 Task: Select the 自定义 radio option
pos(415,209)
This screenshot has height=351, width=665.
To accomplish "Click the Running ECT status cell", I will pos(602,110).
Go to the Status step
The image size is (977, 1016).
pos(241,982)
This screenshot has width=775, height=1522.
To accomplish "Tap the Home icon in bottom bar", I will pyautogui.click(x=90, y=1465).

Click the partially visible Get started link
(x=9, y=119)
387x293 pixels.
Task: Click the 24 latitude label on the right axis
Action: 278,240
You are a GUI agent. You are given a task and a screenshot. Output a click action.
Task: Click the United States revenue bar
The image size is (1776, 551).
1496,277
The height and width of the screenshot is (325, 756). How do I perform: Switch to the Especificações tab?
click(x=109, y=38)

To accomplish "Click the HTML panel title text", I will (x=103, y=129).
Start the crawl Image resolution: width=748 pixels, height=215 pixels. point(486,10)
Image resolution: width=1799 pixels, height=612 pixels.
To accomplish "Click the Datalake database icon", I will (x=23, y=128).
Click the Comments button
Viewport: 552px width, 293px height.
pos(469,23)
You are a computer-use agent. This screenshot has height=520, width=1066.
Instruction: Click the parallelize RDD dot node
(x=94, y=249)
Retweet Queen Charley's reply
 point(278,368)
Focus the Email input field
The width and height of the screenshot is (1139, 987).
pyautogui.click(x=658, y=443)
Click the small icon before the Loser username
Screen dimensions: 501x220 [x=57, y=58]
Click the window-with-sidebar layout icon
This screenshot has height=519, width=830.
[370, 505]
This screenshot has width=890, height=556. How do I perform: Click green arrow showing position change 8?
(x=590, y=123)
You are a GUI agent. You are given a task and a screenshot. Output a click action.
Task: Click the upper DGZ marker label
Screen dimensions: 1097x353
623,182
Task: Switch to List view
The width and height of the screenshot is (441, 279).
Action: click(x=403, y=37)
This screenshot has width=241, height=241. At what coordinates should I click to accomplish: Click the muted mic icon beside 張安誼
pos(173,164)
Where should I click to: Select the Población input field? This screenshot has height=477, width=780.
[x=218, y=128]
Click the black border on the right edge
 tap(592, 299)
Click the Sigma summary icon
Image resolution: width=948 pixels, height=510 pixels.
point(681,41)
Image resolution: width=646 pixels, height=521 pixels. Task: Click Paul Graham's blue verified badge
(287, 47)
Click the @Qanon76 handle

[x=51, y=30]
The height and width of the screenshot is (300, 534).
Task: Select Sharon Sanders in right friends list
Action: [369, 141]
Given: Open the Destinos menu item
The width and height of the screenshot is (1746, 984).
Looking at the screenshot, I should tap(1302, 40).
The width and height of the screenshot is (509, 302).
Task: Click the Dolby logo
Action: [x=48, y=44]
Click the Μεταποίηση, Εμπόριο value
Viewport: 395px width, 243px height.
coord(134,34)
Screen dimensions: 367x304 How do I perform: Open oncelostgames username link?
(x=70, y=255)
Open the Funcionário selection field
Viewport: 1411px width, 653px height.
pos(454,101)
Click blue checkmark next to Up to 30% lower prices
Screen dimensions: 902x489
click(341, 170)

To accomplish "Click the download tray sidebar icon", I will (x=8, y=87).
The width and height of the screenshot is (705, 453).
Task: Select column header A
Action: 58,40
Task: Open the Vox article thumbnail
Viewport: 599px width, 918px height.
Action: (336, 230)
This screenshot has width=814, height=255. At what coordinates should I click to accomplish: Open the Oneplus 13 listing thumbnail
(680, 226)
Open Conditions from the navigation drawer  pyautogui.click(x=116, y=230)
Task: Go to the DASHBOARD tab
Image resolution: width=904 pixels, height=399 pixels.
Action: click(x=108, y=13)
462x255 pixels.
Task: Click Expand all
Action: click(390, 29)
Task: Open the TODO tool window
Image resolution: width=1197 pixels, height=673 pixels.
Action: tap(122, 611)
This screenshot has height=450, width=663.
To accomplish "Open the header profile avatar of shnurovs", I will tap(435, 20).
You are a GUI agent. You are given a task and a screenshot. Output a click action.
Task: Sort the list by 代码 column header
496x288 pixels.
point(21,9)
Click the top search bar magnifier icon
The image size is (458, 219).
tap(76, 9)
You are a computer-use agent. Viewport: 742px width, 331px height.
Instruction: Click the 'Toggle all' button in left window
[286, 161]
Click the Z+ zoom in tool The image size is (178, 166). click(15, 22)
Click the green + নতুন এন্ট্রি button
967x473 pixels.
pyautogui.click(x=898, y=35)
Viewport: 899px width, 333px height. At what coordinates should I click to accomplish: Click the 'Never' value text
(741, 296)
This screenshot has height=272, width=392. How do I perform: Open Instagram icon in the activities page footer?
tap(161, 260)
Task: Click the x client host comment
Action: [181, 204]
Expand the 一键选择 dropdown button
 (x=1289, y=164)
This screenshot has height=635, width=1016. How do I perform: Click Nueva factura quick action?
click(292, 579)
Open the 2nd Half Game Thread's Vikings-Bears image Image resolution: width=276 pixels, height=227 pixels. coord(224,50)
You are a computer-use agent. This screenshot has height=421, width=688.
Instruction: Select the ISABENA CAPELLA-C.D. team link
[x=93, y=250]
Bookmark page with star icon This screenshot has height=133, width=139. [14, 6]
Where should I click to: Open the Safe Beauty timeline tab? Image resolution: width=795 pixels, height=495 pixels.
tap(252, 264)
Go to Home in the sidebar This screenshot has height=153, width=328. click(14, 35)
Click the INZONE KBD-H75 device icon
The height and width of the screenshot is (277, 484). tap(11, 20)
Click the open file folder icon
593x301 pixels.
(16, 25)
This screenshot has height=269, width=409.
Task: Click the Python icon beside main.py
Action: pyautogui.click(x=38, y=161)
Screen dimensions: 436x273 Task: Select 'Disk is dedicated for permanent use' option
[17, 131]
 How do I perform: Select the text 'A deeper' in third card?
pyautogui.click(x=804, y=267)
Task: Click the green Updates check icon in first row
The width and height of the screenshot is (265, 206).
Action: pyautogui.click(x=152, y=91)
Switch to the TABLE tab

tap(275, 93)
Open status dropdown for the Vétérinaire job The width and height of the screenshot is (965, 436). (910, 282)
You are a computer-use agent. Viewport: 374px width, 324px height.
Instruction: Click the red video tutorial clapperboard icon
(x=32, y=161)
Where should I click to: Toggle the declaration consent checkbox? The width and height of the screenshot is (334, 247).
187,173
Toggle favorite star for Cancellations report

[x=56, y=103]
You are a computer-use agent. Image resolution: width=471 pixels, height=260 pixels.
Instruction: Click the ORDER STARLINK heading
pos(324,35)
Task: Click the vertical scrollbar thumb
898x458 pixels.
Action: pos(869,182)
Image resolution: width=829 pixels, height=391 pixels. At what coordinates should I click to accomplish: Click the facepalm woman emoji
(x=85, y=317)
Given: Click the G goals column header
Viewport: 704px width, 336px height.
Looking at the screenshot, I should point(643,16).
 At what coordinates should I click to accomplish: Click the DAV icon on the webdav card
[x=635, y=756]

# # # # # # #

> **How to complete this task**
Nothing but the lines from the line containing "Given: Click the G goals column header" through the final line of the entries should appear in your answer, copied exactly.

> **Output**
Given: Click the G goals column header
Viewport: 704px width, 336px height.
Looking at the screenshot, I should point(643,16).
 At what coordinates should I click to accomplish: Click the DAV icon on the webdav card
[x=635, y=756]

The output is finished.